**ЗАДАНИЕ**: Продублируйте без изменений часть текста о появлении в семье еще одного ребенка, начиная со слов «Прошли постперестроечные времена, когда» и заканчивая словами «быть их дети.».

**ПОКАЗАННЫЙ ОТРЫВОК**:
**********
Валя, 8 лет. Родители сидят на диване, обнявшись

Она задумчиво смотрит на них, потом говорит:

Хватит обниматься! Нас и так уже много!

Из Интернета

Прошли постперестроечные времена, когда не каждая моло­дая семья могла себе позволить иметь хотя бы одного ребенка, те­перь у многих снова появилась возможность иметь нескольких де­тей. И это очень даже неплохо, что у вашего сына или дочери будет еще один близкий и родной человек. Хотя в свои пять-шесть-де-сять лет он не всегда может по-настоящему оценить этот подарок, и во многом от родителей зависит, насколько близкими друг другу смогут быть их дети.

К счастью, сейчас уже многие родители понимают, что для стар­шего ребенка не является однозначным и долгожданным счастьем факт появления еще одного малыша в их семье. Большинство де­тей, вполне разделяя радость ожидания взрослых, не всегда пред­ставляют, как это — быть братом или сестрой. Не предполагают, что мамы в их жизни станет меньше, что появится еще кто-то, кем его дорогие родители будут восхищаться, о ком заботиться и бес­покоиться, причем значительно усерднее и нежнее, чем о нем са­мом. Ему даже в страшном сне не могло бы присниться, что этот новый маленький будет иметь столько власти. Что он займет его территорию, будет лезть в его дела, отбирать его игрушки. И при всем при этом его же, великого нарушителя всех правил, еще и бу­дут считать всегда правым, и все потому, что он «маленький».

Я знаю, что в советские времена иногда рожали детей в том числе для того, чтобы тот, единственный, не стал «эгоистом». Что­бы с детства привыкал, что ничего ему здесь не принадлежит, что всем надо делиться, не быть жадным и всегда помогать маме.

Если вы решаете завести детей, то это только ваш взрослый (хо­телось бы в это верить!) выбор. Даже если ваша маленькая дочь очень просит родить ей сестричку и вы идете ей навстречу, все равно это — ваше решение. И тот человек, что родится, он родится по вашей воле. И вы его родители, а значит вы несете за него ответ­ственность, а не ваши старшие дети.
**********
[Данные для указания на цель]

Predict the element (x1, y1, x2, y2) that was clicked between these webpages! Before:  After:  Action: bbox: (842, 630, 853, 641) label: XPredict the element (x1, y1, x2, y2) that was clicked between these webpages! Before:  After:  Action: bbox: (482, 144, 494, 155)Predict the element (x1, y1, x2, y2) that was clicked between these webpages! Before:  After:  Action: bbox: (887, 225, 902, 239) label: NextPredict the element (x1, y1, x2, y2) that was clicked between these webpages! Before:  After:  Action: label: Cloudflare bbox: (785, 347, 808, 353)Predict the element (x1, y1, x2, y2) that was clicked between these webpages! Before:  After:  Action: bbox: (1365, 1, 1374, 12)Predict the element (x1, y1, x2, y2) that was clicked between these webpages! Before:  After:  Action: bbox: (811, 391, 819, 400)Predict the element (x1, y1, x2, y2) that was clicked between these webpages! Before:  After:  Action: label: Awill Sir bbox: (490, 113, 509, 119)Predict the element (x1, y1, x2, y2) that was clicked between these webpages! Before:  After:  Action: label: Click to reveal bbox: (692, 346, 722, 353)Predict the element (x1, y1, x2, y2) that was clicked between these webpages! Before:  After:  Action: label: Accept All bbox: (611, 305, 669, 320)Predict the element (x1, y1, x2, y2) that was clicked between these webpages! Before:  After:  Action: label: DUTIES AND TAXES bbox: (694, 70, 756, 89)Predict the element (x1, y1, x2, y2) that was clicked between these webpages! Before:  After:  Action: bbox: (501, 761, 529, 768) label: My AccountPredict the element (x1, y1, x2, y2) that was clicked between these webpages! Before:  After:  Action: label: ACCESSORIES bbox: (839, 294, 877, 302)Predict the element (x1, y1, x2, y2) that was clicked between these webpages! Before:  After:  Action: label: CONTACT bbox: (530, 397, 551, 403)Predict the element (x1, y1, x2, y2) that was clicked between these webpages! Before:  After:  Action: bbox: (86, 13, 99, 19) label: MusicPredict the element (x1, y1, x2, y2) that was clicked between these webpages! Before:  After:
**********
**ВЫПОЛНЕННОЕ ЗАДАНИЕ**:
Прошли постперестроечные времена, когда не каждая моло­дая семья могла себе позволить иметь хотя бы одного ребенка, те­перь у многих снова появилась возможность иметь нескольких де­тей. И это очень даже неплохо, что у вашего сына или дочери будет еще один близкий и родной человек. Хотя в свои пять-шесть-де-сять лет он не всегда может по-настоящему оценить этот подарок, и во многом от родителей зависит, насколько близкими друг другу смогут быть их дети.